Northern Ireland politicians from across the spectrum have paid tribute to former Lib Dem leader Charles Kennedy, whose death at the age of 55 has shocked Westminster.
Mr Kennedy had served as an MP for 32 years, but was ousted from his Ross, Skye and Lochaber constituency last month as the SNP swept the board north of the border in the general election.
Former Lib Dem leader Nick Clegg said Mr Kennedy’s death “robs Britain of one of the most gifted politicians of his generation”, while Prime Minister David Cameron said he was “deeply saddened” by the loss of a man he described as “a talented politician who has died too young”.

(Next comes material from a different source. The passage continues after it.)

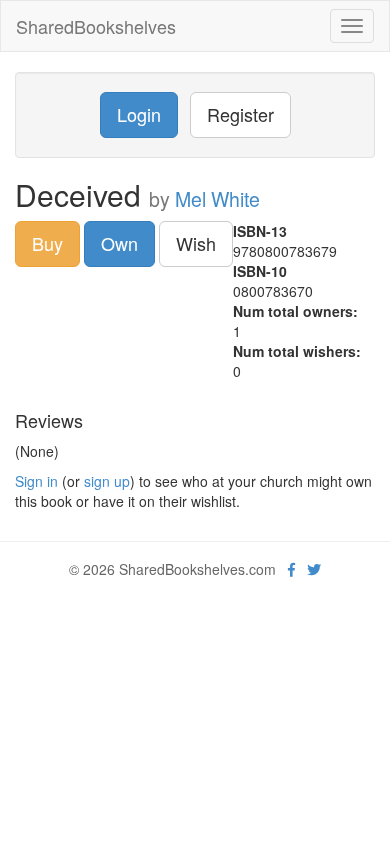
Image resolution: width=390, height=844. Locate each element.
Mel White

Police were called out to Mr Kennedy’s home in Fort William on Monday, after being alerted by the ambulance service. It is understood that the politician’s body was found in the house by a friend. The cause of his death is not yet known but it is not thought by police to be suspicious.
DUP deputy leader Nigel Dodds said Mr Kennedy was one of the few politicians in the United Kingdom “who successfully transcended the political world and made a real connection with the public right across the country”.
He added that he had devoted his entire adult life over 30 years to public service.
“His battle against alcoholism undoubtedly impacted upon his career and the further legacy he could have created had he been able to continue leading his party,” he said. “Our thoughts are with his family, friends and colleagues who will be mourning the loss of someone who was deeply loved and who made an impact not only on Parliament and the United Kingdom, but upon all those who knew him. We offer them our deepest condolences.”
The Alliance Party’s Naomi Long said: “Charles was a politician for whom I had great admiration, even before I had the privilege of knowing him personally. Having met him several times at Alliance events, I was privileged to have him as my guest of honour to speak at my Lord Mayoral installation dinner.”
Her party leader David Ford said Mr Kennedy was “a politician of deep principle; never afraid of being unpopular if he was standing up for what was right”.
SDLP leader Dr Alasdair McDonnell said Mr Kennedy often demonstrated “the greatest qualities of any MP in recent decades”.
“A true liberal, his dedication to reason and progressive politics was epitomised when he led the opposition to the invasion of Iraq,” one of the many causes the SDLP and Lib Dems agreed on.